Excel 2010 Data Analysis and Business Modeling Third Edition by Wayne L Winston offers an impressive amount of real applied knowledge within a handy volume. Winston delivers an authoritative and exhaustive tome that functions as a superb reference source — the breadth of material covered is very impressive. It is quite apparent that the third iterations has make for a finely tuned volume. The structure of chapters provide a semi-cookbook style beginning with a ‘Questions answered in this chapter’ section which gives a useful and applied scope to each chapter. There follows very useful hands-on examples, with concluding ‘test’ questions to reinforce the lesson. Chapter length is short and too the point.
Overall, the ‘lessons’ are delivered succinctly and with direct application, which I found very useful. Although it is targeted at Excel 2010 and I am a 2011 on OSX user, much of it was immediately practicable and I could make allowances for slight user interface variances, thus making this a good tool for both Windows and OSX users. This is not the sort of book that you read from beginning to end, but rather a reference source to give you a solution to the problem at hand.

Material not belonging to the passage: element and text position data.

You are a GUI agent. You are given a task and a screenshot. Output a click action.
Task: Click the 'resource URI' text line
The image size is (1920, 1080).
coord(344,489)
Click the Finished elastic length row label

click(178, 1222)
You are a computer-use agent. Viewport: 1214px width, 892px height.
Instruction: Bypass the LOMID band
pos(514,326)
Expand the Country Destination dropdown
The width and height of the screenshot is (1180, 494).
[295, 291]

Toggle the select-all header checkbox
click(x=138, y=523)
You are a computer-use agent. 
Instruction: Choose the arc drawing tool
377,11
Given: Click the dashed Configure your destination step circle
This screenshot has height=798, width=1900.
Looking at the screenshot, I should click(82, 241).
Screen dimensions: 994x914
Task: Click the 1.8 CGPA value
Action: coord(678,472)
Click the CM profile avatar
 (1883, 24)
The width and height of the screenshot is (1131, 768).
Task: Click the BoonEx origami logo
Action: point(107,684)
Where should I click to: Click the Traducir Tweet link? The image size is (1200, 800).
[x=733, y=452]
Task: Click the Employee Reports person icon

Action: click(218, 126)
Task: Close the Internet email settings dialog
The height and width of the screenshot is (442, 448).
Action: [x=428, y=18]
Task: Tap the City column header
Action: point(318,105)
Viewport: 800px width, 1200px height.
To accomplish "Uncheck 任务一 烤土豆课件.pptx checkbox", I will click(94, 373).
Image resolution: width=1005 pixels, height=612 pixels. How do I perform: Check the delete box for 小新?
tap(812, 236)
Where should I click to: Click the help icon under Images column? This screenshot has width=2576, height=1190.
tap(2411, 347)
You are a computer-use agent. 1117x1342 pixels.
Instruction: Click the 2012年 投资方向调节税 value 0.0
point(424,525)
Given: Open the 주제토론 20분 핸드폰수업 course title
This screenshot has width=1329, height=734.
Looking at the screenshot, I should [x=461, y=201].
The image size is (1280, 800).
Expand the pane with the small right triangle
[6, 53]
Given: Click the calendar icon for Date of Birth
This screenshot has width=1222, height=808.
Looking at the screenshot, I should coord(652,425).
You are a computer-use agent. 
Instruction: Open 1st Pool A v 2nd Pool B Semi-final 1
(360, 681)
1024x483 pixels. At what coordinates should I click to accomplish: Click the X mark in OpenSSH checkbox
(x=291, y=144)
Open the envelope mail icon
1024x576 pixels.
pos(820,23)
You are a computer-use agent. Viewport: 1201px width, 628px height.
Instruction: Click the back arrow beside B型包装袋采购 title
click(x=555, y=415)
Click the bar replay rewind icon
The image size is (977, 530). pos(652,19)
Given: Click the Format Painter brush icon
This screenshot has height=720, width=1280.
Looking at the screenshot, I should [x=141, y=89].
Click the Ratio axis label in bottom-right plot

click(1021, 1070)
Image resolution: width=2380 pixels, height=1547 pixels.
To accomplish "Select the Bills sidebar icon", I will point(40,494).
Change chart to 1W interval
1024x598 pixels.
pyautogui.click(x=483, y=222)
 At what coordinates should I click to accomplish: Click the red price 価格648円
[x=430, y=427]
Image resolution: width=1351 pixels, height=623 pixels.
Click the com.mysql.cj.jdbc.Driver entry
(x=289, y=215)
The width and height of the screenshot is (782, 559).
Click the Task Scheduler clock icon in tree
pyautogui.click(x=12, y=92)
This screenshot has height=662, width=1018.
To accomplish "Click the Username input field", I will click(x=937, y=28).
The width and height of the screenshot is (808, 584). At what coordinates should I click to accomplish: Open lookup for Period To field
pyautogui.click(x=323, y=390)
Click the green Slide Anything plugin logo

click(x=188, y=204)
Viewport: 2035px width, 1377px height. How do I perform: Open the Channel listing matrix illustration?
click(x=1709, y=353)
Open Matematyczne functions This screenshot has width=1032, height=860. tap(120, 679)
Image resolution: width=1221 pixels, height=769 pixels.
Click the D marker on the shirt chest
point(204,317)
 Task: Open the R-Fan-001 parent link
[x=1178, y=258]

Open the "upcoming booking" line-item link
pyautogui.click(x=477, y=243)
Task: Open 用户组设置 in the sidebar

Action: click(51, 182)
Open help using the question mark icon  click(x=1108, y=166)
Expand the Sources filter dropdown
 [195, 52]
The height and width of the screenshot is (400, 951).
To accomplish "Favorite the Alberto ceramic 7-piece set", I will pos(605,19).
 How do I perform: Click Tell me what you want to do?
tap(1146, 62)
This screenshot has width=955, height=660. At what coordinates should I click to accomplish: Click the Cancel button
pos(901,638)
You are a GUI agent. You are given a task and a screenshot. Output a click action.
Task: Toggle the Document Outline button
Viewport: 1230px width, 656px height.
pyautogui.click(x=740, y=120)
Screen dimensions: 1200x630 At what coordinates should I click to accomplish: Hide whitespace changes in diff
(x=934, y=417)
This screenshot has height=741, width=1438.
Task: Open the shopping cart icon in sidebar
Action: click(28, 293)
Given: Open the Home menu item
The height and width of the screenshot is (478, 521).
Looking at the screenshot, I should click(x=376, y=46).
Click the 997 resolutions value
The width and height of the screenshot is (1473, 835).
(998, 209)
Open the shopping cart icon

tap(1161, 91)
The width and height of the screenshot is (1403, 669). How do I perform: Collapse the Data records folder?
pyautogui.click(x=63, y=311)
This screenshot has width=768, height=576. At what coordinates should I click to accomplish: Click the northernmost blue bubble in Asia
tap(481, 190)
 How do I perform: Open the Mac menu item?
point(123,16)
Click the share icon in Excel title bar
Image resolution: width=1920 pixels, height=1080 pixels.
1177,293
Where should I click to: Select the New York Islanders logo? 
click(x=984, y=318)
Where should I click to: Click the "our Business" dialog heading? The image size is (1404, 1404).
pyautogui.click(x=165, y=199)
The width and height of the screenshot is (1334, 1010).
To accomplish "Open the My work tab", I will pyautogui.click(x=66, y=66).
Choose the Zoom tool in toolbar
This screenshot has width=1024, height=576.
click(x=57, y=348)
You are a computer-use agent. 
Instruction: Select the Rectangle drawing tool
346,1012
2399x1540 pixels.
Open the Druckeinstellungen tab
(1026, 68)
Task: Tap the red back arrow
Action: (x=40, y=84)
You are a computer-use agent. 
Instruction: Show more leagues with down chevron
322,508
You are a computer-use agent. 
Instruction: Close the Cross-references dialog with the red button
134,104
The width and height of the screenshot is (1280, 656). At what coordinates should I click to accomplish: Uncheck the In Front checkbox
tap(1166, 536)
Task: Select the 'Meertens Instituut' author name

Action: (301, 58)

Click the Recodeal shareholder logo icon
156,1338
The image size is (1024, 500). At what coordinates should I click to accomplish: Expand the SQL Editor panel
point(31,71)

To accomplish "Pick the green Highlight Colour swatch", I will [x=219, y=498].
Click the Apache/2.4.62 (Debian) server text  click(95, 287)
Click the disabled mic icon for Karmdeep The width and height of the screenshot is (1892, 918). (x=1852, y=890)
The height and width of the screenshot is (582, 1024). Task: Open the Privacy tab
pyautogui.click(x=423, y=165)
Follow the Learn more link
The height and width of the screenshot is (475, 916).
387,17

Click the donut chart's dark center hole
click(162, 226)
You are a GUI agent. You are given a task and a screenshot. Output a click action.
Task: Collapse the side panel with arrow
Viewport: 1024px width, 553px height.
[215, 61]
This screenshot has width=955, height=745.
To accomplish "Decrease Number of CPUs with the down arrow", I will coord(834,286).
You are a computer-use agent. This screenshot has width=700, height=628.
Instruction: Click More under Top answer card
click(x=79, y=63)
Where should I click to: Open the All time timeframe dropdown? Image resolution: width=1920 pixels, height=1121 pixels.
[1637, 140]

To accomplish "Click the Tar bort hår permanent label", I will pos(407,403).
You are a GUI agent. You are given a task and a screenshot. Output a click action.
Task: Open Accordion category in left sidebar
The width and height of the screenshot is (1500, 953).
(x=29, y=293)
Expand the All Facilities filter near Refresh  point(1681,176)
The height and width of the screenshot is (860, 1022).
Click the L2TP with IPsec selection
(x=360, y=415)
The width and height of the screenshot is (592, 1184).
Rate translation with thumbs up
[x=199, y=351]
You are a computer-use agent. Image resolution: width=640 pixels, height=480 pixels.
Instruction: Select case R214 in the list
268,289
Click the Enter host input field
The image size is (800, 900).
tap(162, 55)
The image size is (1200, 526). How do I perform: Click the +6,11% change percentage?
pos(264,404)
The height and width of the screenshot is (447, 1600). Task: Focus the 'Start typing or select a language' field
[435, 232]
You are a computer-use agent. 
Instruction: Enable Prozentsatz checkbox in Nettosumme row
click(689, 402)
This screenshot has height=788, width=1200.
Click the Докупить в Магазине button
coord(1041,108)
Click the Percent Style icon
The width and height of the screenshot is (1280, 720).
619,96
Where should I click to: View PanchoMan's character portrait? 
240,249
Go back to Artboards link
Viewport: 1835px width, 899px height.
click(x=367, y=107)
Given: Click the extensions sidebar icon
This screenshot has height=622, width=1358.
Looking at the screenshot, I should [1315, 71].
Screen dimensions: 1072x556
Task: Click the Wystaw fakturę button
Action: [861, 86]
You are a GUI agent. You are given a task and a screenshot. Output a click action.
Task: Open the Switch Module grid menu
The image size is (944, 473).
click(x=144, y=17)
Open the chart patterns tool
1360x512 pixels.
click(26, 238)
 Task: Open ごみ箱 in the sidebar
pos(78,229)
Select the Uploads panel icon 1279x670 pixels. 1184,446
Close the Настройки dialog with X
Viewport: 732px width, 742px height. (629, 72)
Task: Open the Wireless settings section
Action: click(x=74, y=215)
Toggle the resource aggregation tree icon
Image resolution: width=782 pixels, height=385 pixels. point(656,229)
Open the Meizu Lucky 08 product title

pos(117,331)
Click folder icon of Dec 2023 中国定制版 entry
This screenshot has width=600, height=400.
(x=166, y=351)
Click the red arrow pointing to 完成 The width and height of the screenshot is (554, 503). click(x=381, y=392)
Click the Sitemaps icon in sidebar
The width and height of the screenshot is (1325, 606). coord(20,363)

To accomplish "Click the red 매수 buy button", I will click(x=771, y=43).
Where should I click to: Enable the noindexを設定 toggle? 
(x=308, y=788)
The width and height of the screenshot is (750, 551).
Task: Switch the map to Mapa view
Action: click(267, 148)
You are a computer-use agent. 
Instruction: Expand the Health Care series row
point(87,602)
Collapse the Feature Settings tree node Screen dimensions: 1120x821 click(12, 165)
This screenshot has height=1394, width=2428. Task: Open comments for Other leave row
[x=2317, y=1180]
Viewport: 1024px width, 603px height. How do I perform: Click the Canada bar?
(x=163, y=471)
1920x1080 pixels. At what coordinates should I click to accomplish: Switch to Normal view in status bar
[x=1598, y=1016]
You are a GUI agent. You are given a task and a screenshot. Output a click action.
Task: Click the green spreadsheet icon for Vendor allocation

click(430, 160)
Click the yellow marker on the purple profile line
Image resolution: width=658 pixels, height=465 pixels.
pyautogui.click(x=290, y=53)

From a didactic standpoint, this volume does provide a good grounding in the principles behind analysis and ways in which you can interpret the results generated by Excel. Although it begins very much as an Excel manual to establish a basing grounding in necessary functions and Excel’s way of doing things it quickly adopts a strategy to address real business modeling and data analysis challenges and chapters gear themselves towards these practicalities. This is a hefty volume and directed towards hands-on business professionals with a specific application.